Character: The popular saying about golf is that it is a 90% mental sport. Such a sentence, even if exaggerated, can give us an idea as to how much the mind makes the athlete. That is true of any given field of action, even the most physical ones, in varying degrees. Goto, from day one, is a man that wanted this. He is a fierce competitor, a straight forward man that carries himself with pride. Now, there is the word we were looking for. At least, one of the two. Pride and shame, those are the two most important things when talking about the Aramusha, or Daredevil if you prefer.

It is that pride, that sense of belonging, of doing the thing he loves that keeps him pushing forward. The gloating feeling of an accomplishment is what makes him the hard-nosed, ultimately successful competitor that he is. He has the talent to be whatever he wants, with athletic prowess, great instincts and a keen eye for performance. But the shame of failure is unfortunately his thickest glass ceiling. You see, Hirooki Goto absolutely hates to lose. It brings him great frustration to be defeated. He absolutely can’t stand it. And so, he makes changes. A lot of them. But they are mostly superficial ones. And that’s a problem.

Because every loss affects him so much, Goto adopted respectful and disrespectful attitudes, invented new finishers, entered various stables, and even had new attires, many times. All of which is nice. But it seems that those big defeats mine the one thing all top champions have: the supreme confidence in yourself, not just to keep winning big, but to absorb those shameful losses and keep going, unbroken. Switching it up is a good thing, sometimes even welcome. But until Hirooki Goto can find within himself the power to make the one change that matters, those big losses will keep eating away at his core, like a true self-fulfilling prophecy.

In-ring work: The Aramusha isn’t given that name on pure chance.
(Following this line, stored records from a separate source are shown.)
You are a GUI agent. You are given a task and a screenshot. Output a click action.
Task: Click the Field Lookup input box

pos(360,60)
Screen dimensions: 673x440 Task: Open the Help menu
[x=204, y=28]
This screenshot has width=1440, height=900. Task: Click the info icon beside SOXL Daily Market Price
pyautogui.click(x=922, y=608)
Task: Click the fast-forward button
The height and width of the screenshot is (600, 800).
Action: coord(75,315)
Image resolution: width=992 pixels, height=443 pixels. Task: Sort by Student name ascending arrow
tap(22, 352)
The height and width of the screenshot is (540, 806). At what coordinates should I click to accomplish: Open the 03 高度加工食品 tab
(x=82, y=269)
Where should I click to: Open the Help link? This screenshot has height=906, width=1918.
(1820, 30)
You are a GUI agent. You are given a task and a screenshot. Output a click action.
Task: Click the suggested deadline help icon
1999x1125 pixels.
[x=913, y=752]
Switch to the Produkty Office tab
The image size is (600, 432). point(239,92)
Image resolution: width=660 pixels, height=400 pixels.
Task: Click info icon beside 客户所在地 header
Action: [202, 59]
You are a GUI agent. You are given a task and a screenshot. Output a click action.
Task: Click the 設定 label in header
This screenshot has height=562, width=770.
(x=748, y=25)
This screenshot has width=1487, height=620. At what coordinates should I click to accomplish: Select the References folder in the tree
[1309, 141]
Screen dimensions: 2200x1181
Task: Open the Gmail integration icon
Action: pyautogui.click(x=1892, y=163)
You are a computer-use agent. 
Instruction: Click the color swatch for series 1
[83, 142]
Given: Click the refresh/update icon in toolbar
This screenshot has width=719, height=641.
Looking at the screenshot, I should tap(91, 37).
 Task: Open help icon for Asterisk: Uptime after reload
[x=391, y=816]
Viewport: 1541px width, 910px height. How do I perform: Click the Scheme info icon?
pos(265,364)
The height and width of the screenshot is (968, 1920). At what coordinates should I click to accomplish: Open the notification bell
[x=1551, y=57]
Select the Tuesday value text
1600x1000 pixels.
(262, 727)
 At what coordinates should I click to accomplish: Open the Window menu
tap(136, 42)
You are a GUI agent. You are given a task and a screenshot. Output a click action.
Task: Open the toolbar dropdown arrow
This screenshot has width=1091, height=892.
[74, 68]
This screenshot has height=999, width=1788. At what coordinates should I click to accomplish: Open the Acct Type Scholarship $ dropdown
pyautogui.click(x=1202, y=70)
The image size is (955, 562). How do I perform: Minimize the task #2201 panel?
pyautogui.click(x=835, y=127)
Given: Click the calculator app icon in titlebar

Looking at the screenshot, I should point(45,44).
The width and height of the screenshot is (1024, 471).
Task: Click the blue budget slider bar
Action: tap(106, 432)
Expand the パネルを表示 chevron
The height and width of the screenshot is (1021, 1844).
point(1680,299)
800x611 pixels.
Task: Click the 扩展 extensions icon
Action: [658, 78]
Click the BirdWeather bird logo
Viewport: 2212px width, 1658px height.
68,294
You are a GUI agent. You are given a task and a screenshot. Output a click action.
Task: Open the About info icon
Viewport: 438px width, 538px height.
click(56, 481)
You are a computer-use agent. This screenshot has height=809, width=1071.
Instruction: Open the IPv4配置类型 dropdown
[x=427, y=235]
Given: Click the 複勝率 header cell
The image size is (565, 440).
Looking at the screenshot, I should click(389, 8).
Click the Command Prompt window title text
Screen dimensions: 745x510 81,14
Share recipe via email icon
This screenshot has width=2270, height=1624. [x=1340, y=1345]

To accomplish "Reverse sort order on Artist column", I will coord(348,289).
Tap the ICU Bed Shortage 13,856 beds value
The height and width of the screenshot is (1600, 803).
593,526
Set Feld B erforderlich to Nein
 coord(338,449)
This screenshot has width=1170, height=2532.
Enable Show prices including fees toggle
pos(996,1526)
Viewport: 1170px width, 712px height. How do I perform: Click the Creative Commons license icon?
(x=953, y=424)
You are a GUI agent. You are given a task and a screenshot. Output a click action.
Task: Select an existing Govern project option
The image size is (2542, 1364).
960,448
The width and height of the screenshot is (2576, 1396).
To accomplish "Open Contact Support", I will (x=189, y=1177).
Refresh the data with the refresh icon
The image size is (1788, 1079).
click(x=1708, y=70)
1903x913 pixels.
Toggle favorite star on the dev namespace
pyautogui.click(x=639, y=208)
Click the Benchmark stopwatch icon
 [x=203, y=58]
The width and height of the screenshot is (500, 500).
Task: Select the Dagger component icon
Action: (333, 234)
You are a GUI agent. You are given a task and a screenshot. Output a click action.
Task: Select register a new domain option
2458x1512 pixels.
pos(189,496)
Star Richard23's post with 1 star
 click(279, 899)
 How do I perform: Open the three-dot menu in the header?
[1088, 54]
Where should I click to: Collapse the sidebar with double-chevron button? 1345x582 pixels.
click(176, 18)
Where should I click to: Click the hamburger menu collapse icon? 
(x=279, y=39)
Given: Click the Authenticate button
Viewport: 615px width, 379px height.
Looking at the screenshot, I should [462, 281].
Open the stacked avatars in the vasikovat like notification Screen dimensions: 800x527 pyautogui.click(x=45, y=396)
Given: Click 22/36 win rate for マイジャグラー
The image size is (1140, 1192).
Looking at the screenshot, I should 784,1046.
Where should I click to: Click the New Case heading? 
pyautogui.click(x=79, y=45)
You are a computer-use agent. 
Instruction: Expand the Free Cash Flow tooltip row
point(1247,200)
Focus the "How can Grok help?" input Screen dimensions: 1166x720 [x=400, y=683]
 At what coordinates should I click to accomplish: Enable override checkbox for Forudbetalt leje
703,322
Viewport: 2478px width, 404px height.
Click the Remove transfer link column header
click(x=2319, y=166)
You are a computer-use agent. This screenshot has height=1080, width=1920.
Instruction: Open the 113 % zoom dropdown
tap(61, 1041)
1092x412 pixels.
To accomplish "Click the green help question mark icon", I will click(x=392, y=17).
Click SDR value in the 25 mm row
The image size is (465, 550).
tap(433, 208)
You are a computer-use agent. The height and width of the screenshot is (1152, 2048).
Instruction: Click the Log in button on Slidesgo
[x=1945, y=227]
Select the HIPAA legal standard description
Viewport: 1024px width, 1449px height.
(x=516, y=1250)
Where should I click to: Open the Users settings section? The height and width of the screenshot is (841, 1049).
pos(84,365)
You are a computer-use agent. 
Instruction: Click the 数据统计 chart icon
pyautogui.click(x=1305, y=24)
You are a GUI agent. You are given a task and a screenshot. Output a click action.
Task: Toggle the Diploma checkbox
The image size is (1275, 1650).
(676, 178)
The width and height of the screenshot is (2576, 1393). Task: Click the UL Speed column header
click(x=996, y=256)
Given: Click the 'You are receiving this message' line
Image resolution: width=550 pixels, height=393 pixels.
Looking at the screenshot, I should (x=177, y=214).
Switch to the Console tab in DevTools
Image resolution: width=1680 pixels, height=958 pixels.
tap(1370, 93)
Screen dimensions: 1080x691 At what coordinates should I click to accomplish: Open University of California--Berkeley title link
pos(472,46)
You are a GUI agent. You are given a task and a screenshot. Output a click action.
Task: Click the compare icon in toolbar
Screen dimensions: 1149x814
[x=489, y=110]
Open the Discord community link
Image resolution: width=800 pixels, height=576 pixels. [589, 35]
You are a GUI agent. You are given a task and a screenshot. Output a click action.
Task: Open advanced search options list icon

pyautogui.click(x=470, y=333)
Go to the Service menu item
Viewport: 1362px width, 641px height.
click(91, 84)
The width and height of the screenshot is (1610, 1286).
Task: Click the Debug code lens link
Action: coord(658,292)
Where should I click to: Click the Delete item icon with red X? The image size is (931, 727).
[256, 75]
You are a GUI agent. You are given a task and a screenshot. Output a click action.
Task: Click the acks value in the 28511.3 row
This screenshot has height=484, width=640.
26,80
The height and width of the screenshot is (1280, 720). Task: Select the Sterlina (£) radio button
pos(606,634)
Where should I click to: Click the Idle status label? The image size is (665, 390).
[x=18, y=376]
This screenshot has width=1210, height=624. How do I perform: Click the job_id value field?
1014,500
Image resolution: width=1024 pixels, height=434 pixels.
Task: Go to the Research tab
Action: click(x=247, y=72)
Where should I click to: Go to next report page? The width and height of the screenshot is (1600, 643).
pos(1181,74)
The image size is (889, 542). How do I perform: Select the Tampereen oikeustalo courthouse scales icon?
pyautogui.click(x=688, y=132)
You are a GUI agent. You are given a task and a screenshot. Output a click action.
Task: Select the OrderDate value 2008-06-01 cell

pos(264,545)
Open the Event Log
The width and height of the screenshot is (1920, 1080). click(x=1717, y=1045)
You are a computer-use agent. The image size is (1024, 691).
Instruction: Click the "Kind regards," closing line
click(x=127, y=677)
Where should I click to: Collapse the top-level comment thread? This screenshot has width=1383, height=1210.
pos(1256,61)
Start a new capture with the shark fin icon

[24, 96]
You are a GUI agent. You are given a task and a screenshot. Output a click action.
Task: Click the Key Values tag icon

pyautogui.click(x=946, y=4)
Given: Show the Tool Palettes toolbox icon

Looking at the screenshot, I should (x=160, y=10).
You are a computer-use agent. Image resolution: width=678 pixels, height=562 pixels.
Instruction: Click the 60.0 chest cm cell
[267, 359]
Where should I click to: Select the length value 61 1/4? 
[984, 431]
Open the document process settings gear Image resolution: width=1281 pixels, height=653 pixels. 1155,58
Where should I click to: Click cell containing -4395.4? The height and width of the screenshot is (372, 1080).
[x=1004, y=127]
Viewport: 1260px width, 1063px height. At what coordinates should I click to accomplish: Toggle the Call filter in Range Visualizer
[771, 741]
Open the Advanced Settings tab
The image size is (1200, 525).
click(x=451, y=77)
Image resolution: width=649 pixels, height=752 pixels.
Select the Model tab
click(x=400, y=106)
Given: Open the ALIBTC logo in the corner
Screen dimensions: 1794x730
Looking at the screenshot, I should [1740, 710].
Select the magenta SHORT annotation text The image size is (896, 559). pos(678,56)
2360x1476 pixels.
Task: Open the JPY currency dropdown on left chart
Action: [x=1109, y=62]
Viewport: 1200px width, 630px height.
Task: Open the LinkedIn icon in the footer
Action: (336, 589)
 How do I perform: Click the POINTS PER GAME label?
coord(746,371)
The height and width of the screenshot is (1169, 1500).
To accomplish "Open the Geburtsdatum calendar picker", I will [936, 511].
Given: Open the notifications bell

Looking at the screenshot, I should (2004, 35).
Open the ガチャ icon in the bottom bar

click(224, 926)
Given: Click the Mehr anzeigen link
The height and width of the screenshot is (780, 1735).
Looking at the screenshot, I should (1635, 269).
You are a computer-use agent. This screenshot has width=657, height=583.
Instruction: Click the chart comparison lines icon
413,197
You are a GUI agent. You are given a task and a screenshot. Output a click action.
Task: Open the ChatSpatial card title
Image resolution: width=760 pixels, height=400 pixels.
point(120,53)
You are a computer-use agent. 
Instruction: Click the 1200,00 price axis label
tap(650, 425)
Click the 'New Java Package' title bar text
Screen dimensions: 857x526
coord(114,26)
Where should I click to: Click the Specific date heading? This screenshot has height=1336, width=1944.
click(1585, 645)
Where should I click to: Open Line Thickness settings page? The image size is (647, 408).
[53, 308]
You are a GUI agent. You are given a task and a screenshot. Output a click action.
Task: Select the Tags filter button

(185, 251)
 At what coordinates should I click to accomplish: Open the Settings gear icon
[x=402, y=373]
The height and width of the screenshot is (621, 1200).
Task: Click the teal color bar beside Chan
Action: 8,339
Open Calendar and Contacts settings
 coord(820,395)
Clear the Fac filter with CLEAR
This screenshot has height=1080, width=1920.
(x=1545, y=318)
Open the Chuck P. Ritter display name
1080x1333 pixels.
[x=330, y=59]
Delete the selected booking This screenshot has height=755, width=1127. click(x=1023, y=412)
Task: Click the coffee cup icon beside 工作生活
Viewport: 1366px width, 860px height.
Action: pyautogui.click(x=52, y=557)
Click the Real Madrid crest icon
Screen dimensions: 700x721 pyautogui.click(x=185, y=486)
Hirooki Goto is one of the bravest competitors you will ever find, a strong, athletic performer with a devastating moveset, plenty of natural talent and a lot of guts. Goto has an innovative, impactful offense, all the moves he uses being designed to extract maximum punishment from any given position he manages to capitalize from in his matches. He has also shown an ability for kicking into another gear, a stage of high revolt in where he just plows through his opponent’s offense to dish even more destruction.

Goto’s moveset is mostly comprised of neck-punishing moves. His most recent finisher, GTR, is a spinning headlock lariat that drops the opponent’s upper back into his knee, bending the neck in an almost unnatural way. He also has the powerful Ushigoroshi, a fireman’s carry neckbreaker, which he can hit in reverse, just like the GTR. The Ura Shouten is a back suplex pick-up transitioned into a spinning sideslam facebuster and can be absolutely devastating. He also adopts many other moves like the Muramasa spinning heel kick to the corner, as well as backdrop and german suplexes, hard lariats, vicious forearms and kicks, and even headbutts. If all of that doesn’t work, maybe he calls upon his vast array of old finishers, chief among them the Shouten Kai, a suplex sitout side slam that uses the momentum of the spin to reach high velocity.

With such a hard hitting style of offense and more perseverance and talent than most, it is no wonder why Goto has had such success in his career. And yet, the high-octane nature of his style can be exploited by more strategic opponents that manage to keep themselves poised through the onslaught enough to find openings. If Goto could manage to tap into that high gear, that elevated presence of mind more often, he probably could supersede this. Instead, especially in big matches, The Chaos Daredevil may struggle with those doubts of his, leading to his downfall. Even still, Hirooki Goto is a threat to beat anyone, any time he manages to defeat his biggest enemy, himself, to pull out his maximum potential from within. Underestimate the Aramusha at your own peril.